Abstract
We describe here a young adult patient with penetrating neck injuries (PNI) with an Rh negative blood type and discuss the perioperative anaesthetic management of single-stage surgical exploration under general anaesthesia and extracorporeal circulation in this patient. The patient had zone II PNI and he was in a haemodynamically progressive unstable state, and the knife penetrated the left internal jugular vein, superior thyroid artery and recurrent laryngeal nerve; the trachea and the oesophagus were swelling at a rapid rate. Eight weeks after operation, the patient was discharged from the hospital without any complications.
Background
Penetrating neck injuries (PNI) can be a life-threatening event with vascular lesions and airway compromise, usually requiring emergency surgical treatment. Though there are reported differences, the mortality rates from such injuries range from 3 to 6% owing to injuries of the major vessels.1 Owing to the anatomical complexity of the neck region, managing these patients is very difficult and dangerous for both surgeons and anaesthesiologists. The choice of treatment for a stable patient remains controversial: a number of retrospective studies encourage mandatory surgical exploration and a like number encourages selective surgical attention. And the optimal approach to airway management in PNI also remains a controversial topic with a paucity of literature. Additionally, the Rh blood group system is the most polymorphic of the human blood groups, consisting of at least 45 independent antigens, and is second to the ABO blood group as the most clinically significant in transfusion medicine.
We report an unusual case of a PNI by a knife with the knife still stuck in the neck and the patient with Rh negative blood type is a rare blood group typing. The patient underwent surgical exploration under general anaesthesia and extracorporeal circulation.
Case presentation
A 17-year-old man (height: 171.5 cm, body weight: 65 kg) visited our emergency department with a knife stuck in his neck because of a fight with someone for little trifles.

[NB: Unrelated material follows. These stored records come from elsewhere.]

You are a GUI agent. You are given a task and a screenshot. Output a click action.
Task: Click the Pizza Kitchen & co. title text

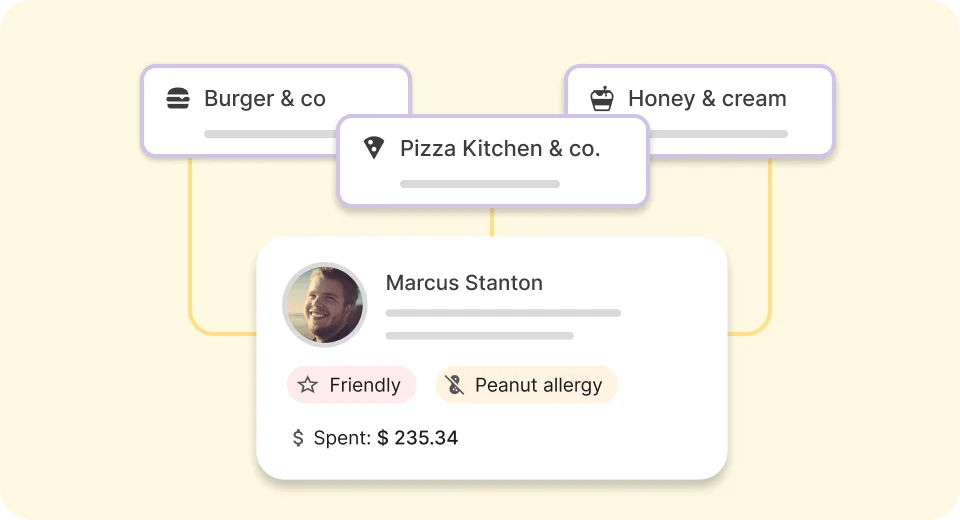coord(500,148)
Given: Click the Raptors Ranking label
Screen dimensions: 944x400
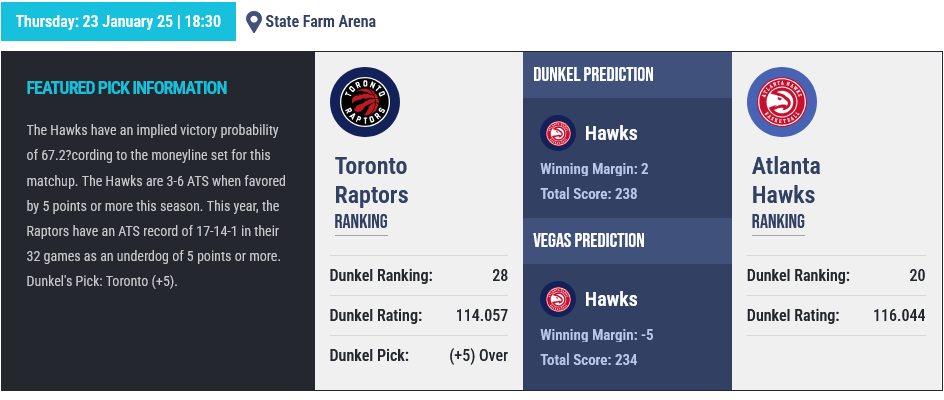Looking at the screenshot, I should click(x=361, y=222).
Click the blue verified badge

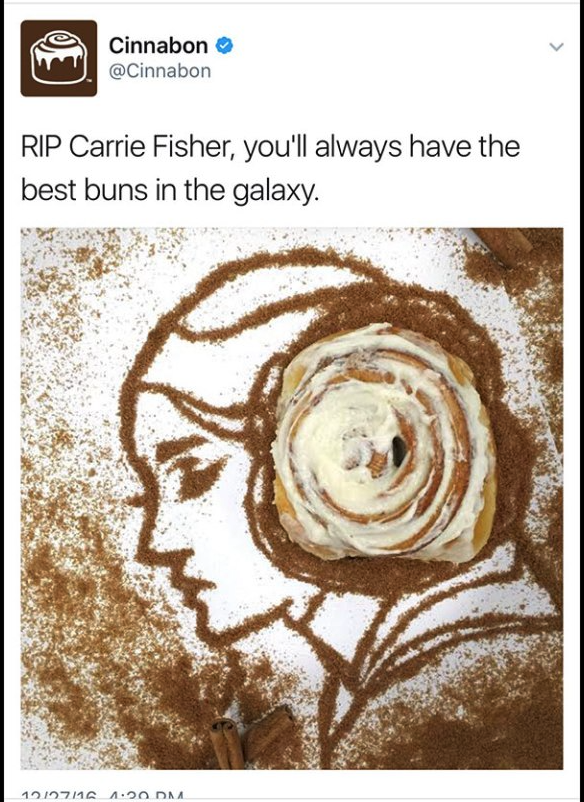pos(224,46)
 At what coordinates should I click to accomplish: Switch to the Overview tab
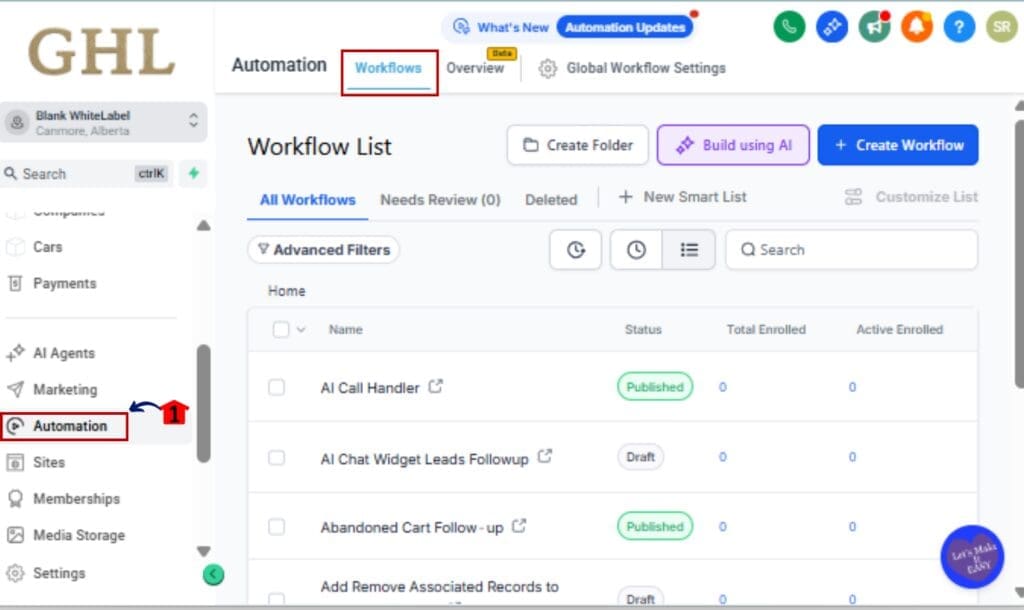[x=477, y=68]
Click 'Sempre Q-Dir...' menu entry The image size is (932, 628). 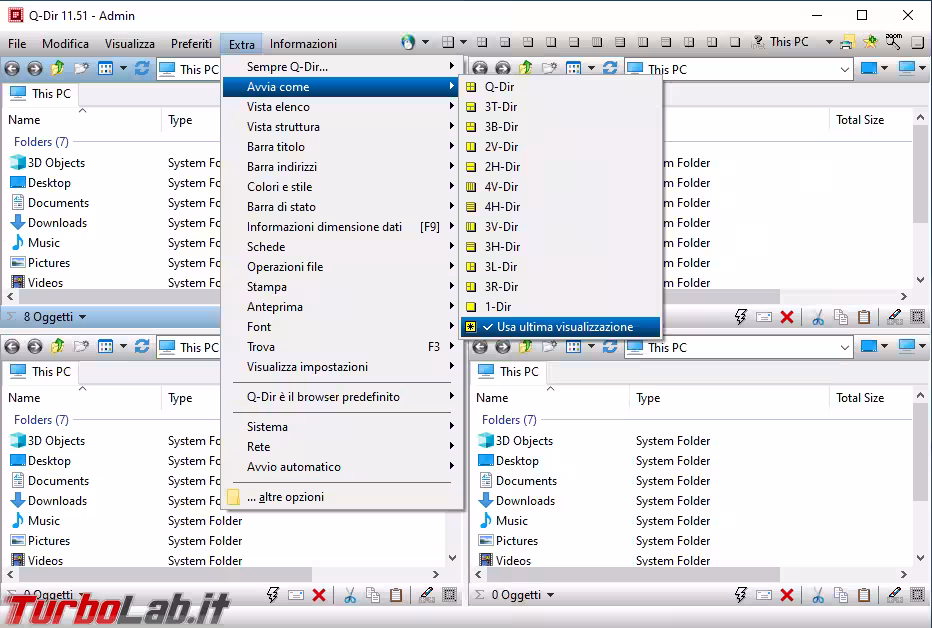[x=287, y=67]
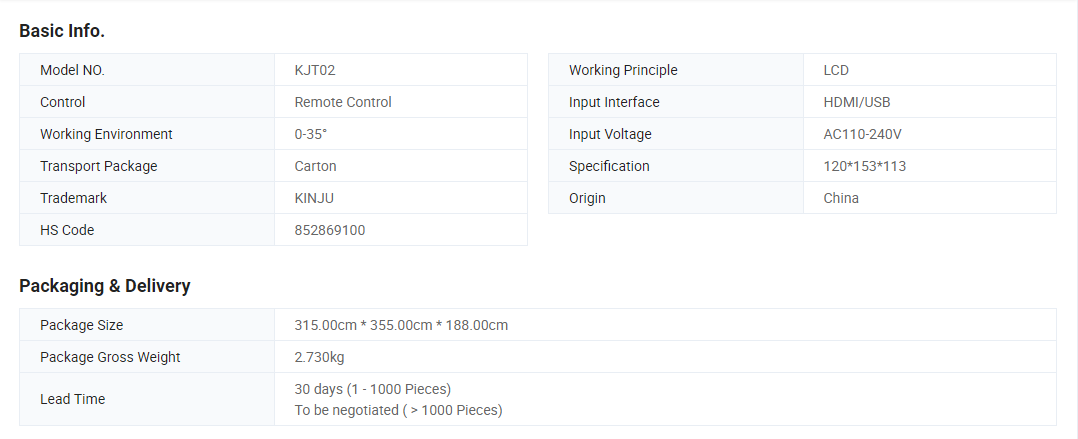Select the HDMI/USB input interface value
Screen dimensions: 1078x439
(x=857, y=102)
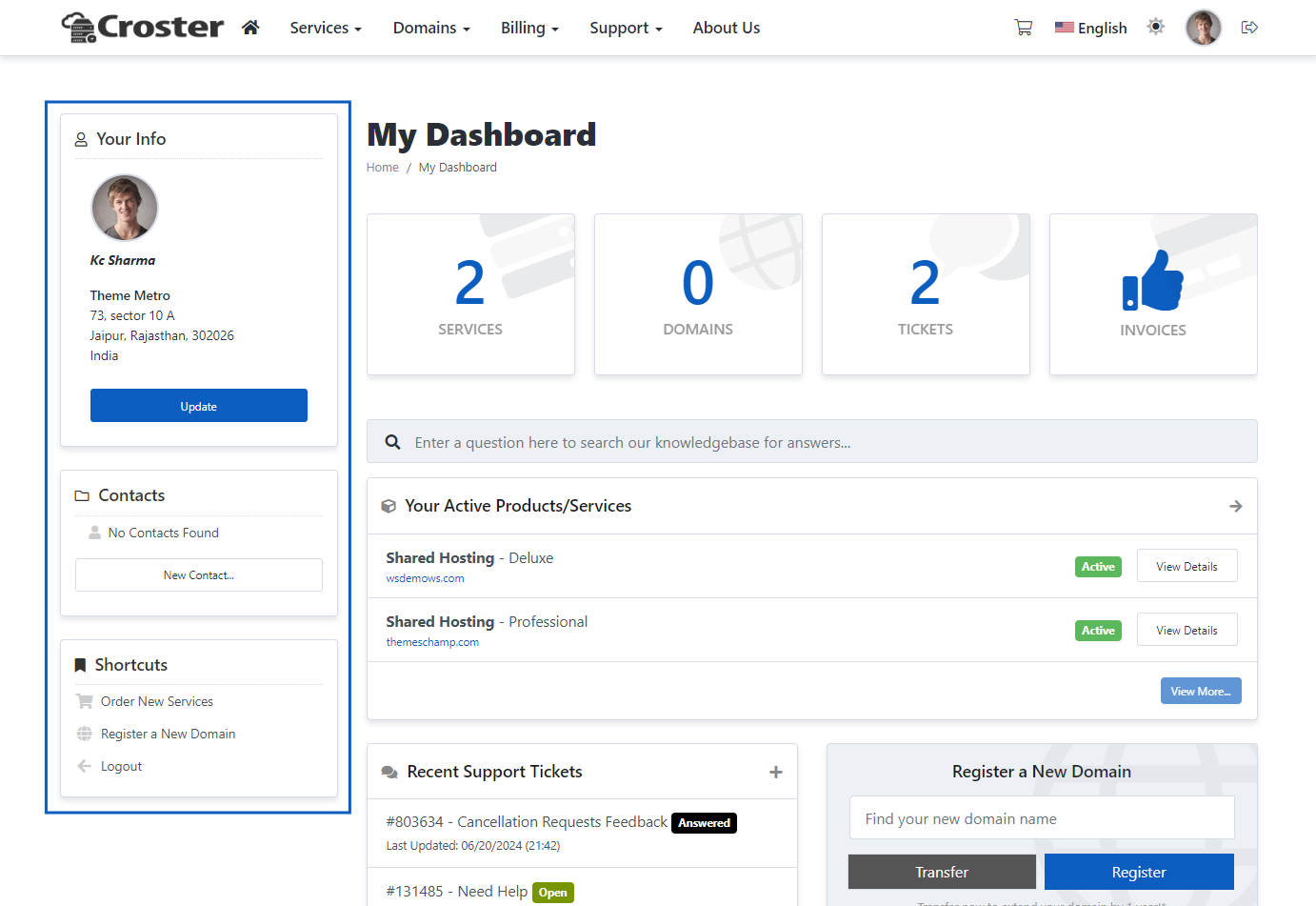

Upon initial examination, the patient was conscious and distressed, and haemodynamically stable. But he had intermittent cough with blood-tinged sputum, neck swelling, air bubbling through the wound and dyspnoea. A local examination revealed a 30 mm left anterior neck wound in zone II identified (figure 1)2 in the site of injury was defined as the area between the cricoid and the inferior border of the thyroid cartilage, and the direction of the wound towards the midline (figure 2). Though the knife was still embedded on his neck and did not cause an exit wound, there was active bleeding. Peripheral pulses were palpable over the carotid arteries and in the upper limbs. He was found to have an unusual AB blood type of Rh negative. Other laboratory findings, including a complete blood count, electrolytes and glucose, were all within the normal limits.
Figure 1.
Three-dimensional volume-rendered image from multidetector CT angiography shows the three anatomic zones of the neck (from Steenburg, et al2). A 30 mm left anterior neck wound in zone II was identified, the site of injury was defined as the area between the cricoid and the inferior border of the thyroid cartilage.
Figure 2.
The direction (red arrow) of the wound towards the midline.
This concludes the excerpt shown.